Verilen metin:
———

Davutoğlu’na ‘dağcı ipi’

Barzani ile konutundaki yemekteyiz.

Kürt sorununda Barzani’nin elindeki kartlar kuvvetli. Türkiye için bu durum ne kadar yararlı?
Oyun masasına Barzani’nin karşısına oturarak onunla eşleşmek güvenli mi?
Barzani Ortadoğu’nun siyaset duayenidir.
Ortadoğu’daki diğer bütün başkan, başbakan, kral, şeyh ve diktatörlerden çok daha eskidir.
Deneyim birikimi zengindir.
Bu, ortadan az kısa, topluca adamın, konutundaki yemekte misafiri olmuştum.
Baş başa yemekten sonra, konutun bahçesinde dolaşmış, sohbet etmiştik.
“Aşktan” bile konuşmuştuk.
Eşine, daha evlenmeden önce romantik mektuplar, şiirler göndermiş miydi?
Az konuşan, belli belirsiz gülümseyen Barzani ilk kez bir kahkaha atmıştı.
Aynı şeyi bir daha yapmadı.
Cevabı şöyleydi:
“Ne aşk mektubu, ne şiiri!
Bizim gençliğimiz, mağaralarda elde silah çatışmalarla geçti.”

Haberin Devamı

TALABANİ BABAMA İHANET ETTİ!
Bu konuşmamız, ABD’nin müttefiklerle birlikte birinci Irak Harekâtı sonrasındaydı.
Barzani’nin, Talabani’yle ipleri kopardığı bir süreçti.
Talabani’ye öfkeliydi.
Ama...
Kökleri daha derinlerde olan kinle zehirlenmiş bir öfkeydi bu.
Şöyle diyordu:
“Talabani, babama ihanet etmiştir” diyordu.
Barzani, Kuzey Irak Kürtlerinin lideri olarak Bağdat’a karşı isyanı başlattığında, kendi aşiret tabanı olan Talabani bu harekete yamanmış.
Baba Barzani’nin en yakınında yer almış, saf tutmuş.
Fakat...
Sonralarında ansızın koparak kendi liderliğini ilan etmiş.
Oğul Barzani bunu hiç unutmamış, iç dünyasında Talabani’yi affetmemiş.

TÜRKİYE SÖZÜNÜ TUTMADI
Barzani, Türkiye’ye nasıl bakıyordu?

———

Verilen materyal:
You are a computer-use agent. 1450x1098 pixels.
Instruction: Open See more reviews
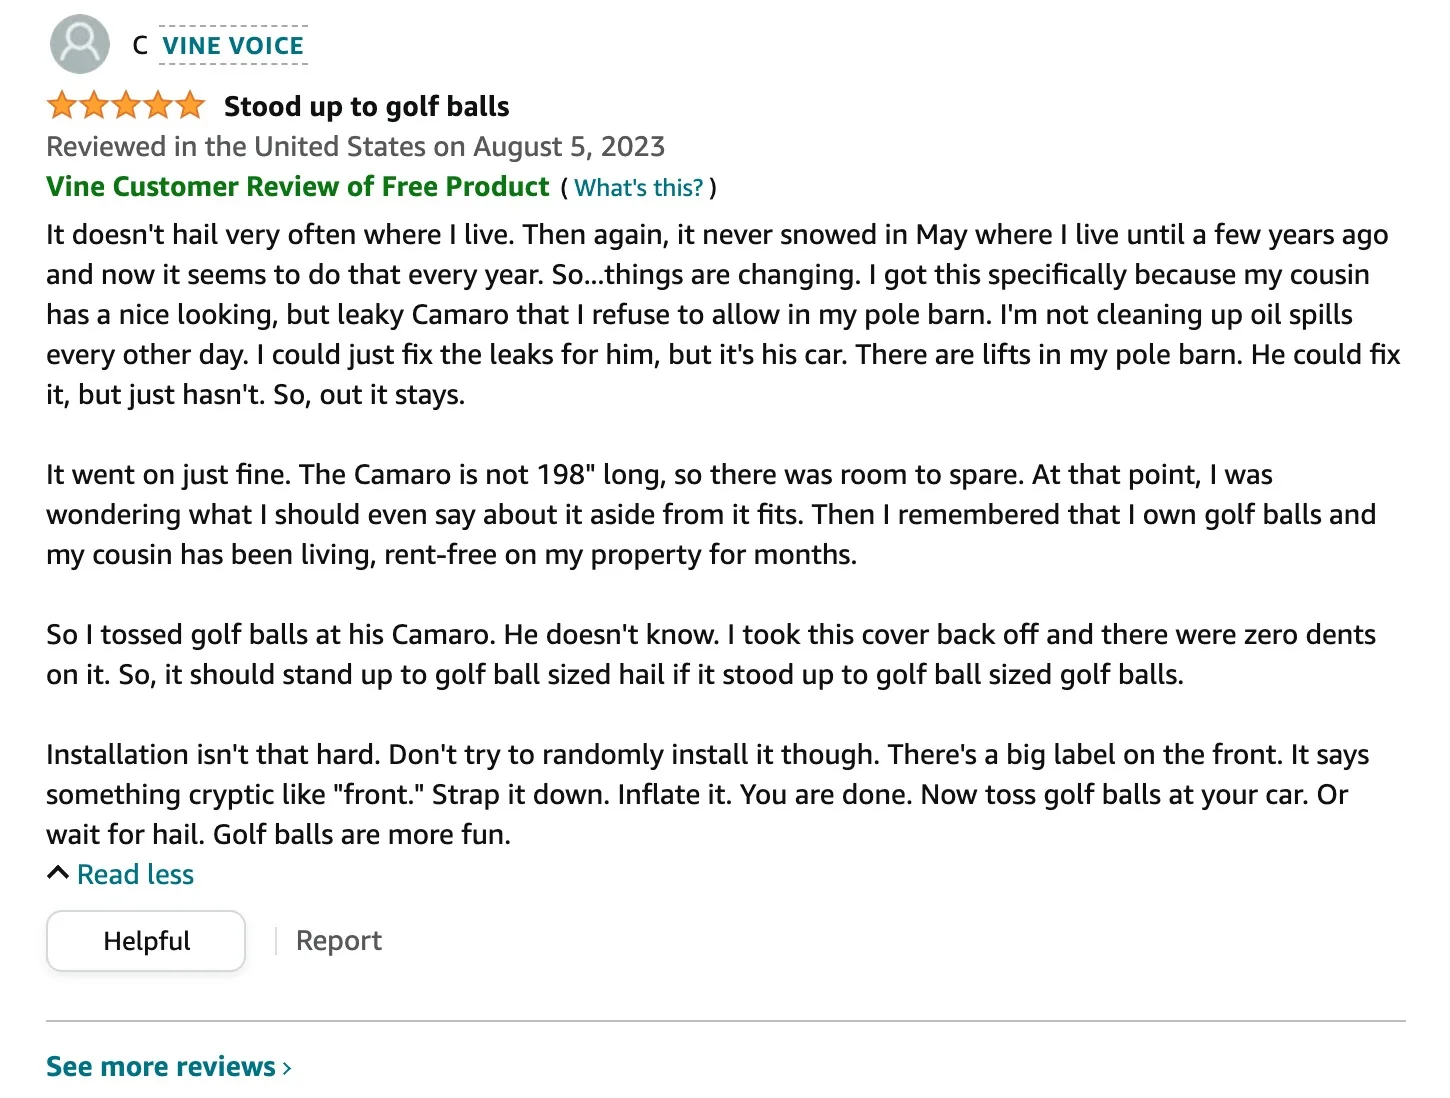pyautogui.click(x=160, y=1067)
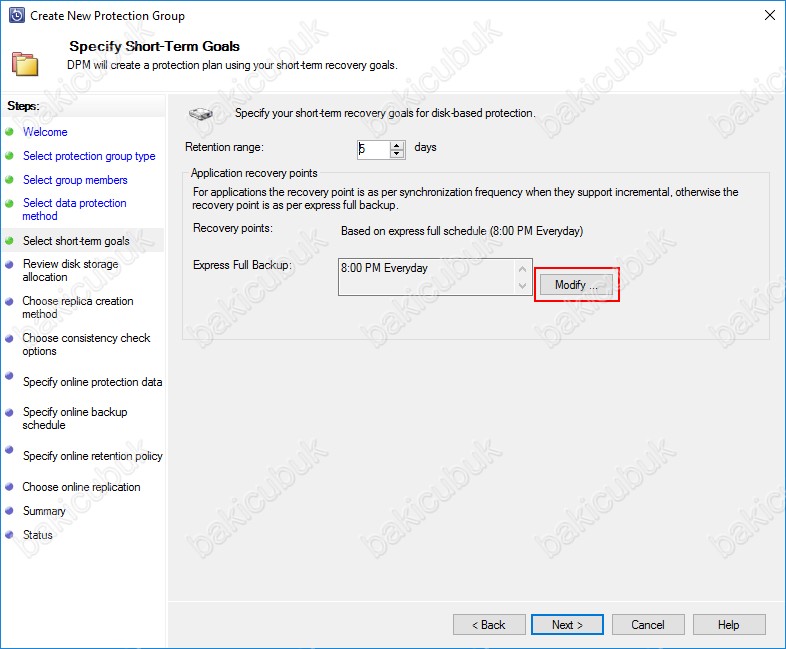Increase retention range with up arrow
This screenshot has width=786, height=649.
[397, 145]

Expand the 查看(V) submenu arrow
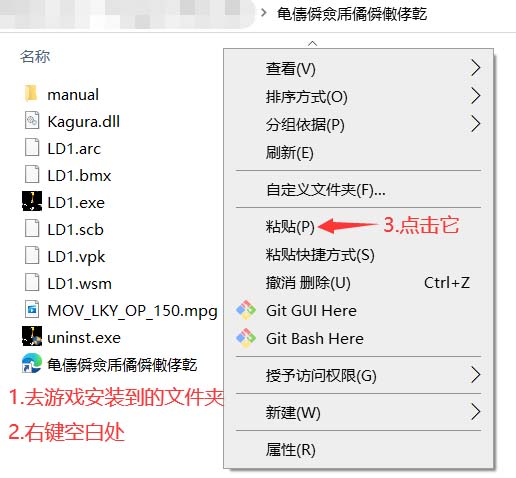click(476, 68)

———

Yönergeler:
[1] Barzani hakkındaki yazıda "Bu konuşmamız, ABD'nin" diye başlayan paragrafı, ana bilgileri koruyarak kısa maddeler hâlinde yeniden yazın.
[2] Barzani hakkındaki yazıdan "Barzani Ortadoğu’nun siyaset" ifadesinden "mektubu, ne şiiri!" ifadesine kadar uzanan bölümün tamamını değiştirmeden çıkarın.

Çözümler:
[1]
- Konuşma, ABD'nin müttefikleriyle yaptığı birinci Irak Harekâtı'ndan sonra geçti.
- Barzani o dönemde Talabani ile ipleri koparmıştı ve ona öfkeliydi.
- Bu öfke, kökleri daha derinde olan bir kinden besleniyordu: Barzani'ye göre Talabani babasına ihanet etmişti.
- Baba Barzani, Kuzey Irak Kürtlerinin lideri olarak Bağdat'a karşı isyanı başlattığında Talabani bu harekete katılmış ve ona en yakın yerde saf tutmuştu.
- Talabani daha sonra ansızın ayrılarak kendi liderliğini ilan etti.
- Oğul Barzani bunu hiç unutmadı, Talabani'yi içten içe affetmedi.

[2]
Barzani Ortadoğu’nun siyaset duayenidir.
Ortadoğu’daki diğer bütün başkan, başbakan, kral, şeyh ve diktatörlerden çok daha eskidir.
Deneyim birikimi zengindir.
Bu, ortadan az kısa, topluca adamın, konutundaki yemekte misafiri olmuştum.
Baş başa yemekten sonra, konutun bahçesinde dolaşmış, sohbet etmiştik.
“Aşktan” bile konuşmuştuk.
Eşine, daha evlenmeden önce romantik mektuplar, şiirler göndermiş miydi?
Az konuşan, belli belirsiz gülümseyen Barzani ilk kez bir kahkaha atmıştı.
Aynı şeyi bir daha yapmadı.
Cevabı şöyleydi:
“Ne aşk mektubu, ne şiiri!